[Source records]
■ ■ ■ ■ ■ ■ ■

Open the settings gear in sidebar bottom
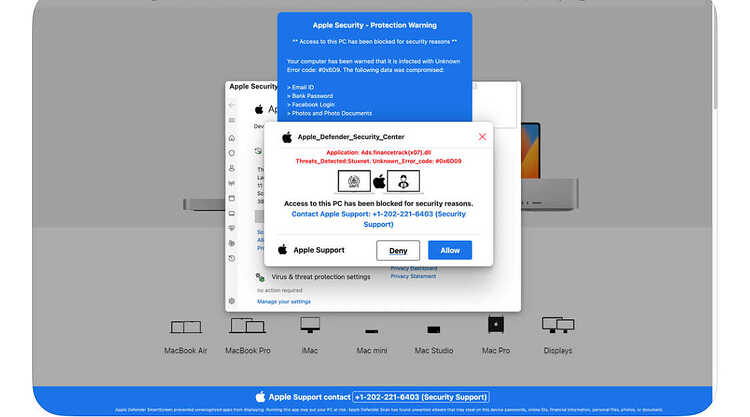This screenshot has height=417, width=750. click(x=232, y=301)
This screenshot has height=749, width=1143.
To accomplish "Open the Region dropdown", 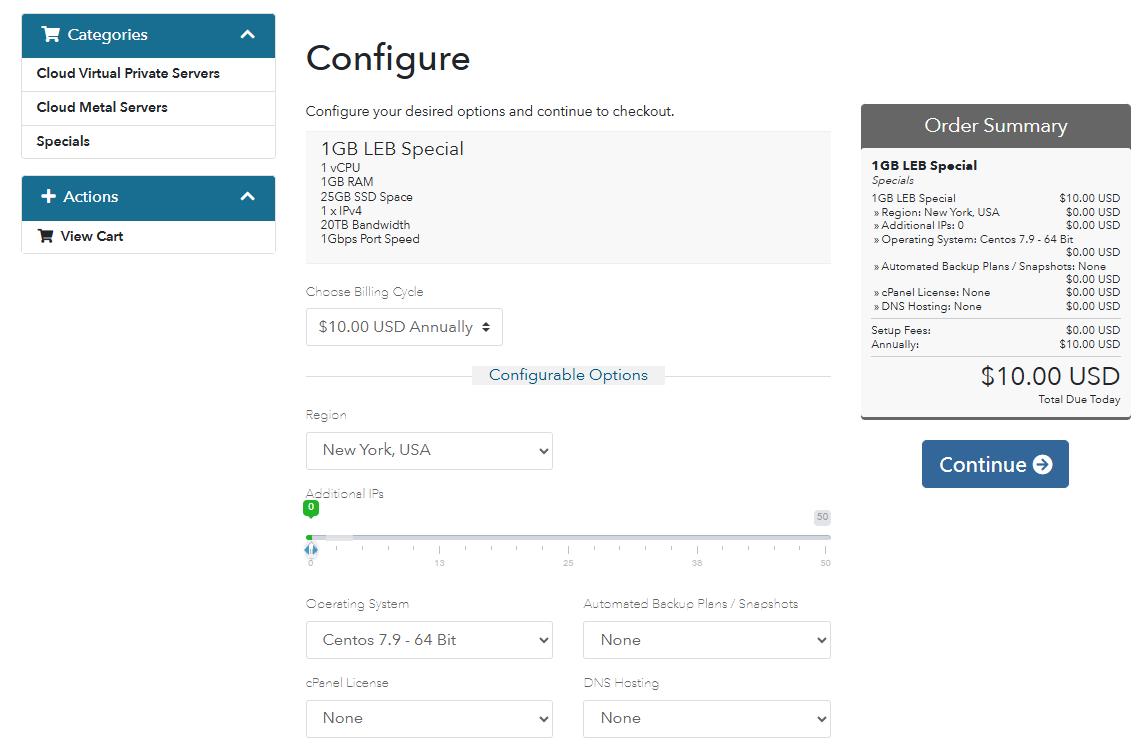I will tap(429, 451).
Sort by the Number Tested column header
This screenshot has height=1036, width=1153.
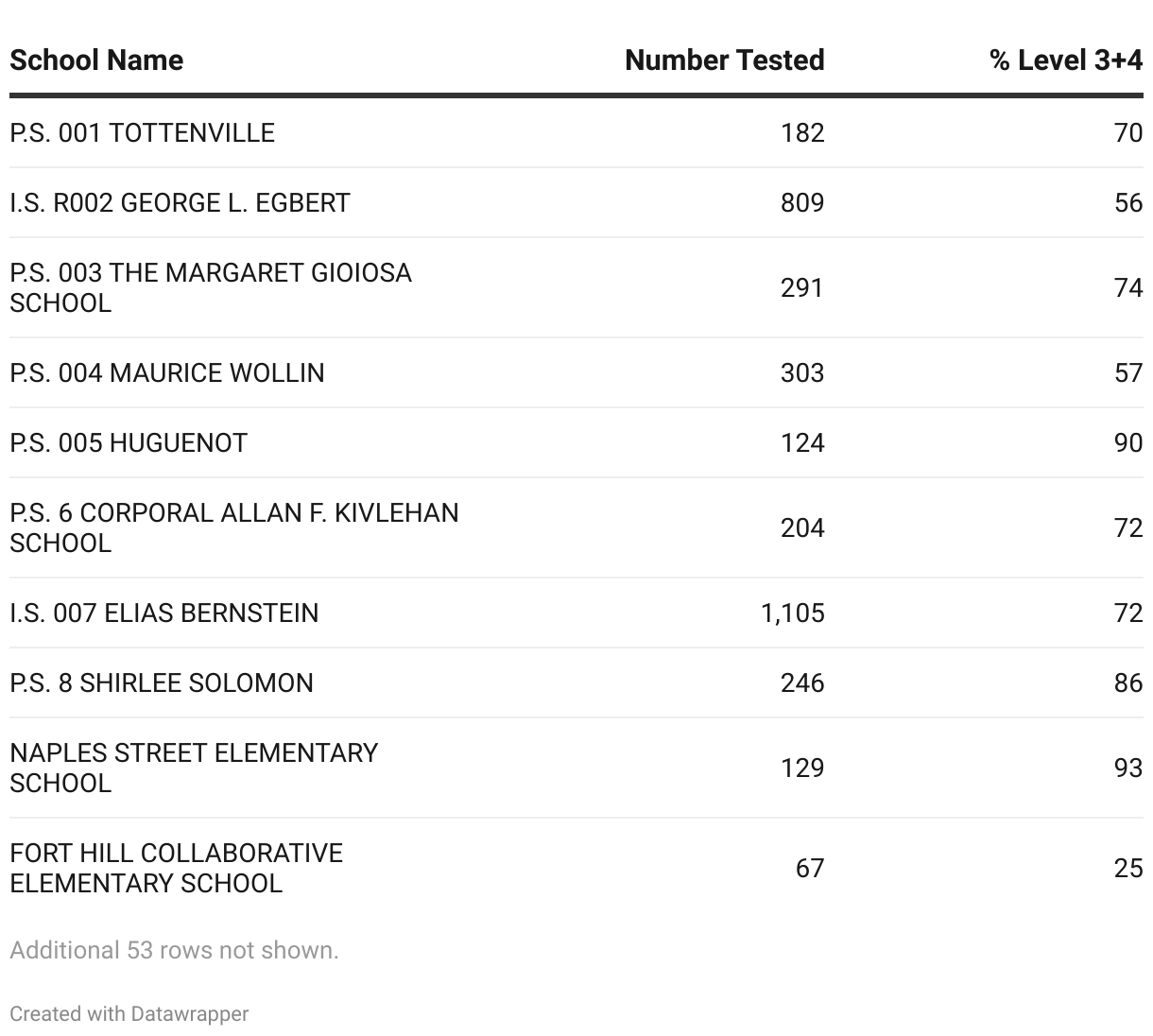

■ ■ ■ ■ ■ ■ ■

What you have to do: Retype the records above exactly, starting at the line that contains "Sort by the Number Tested column header" and going through the last line, and leave out any pictures.

Solution for this task:
Sort by the Number Tested column header
This screenshot has height=1036, width=1153.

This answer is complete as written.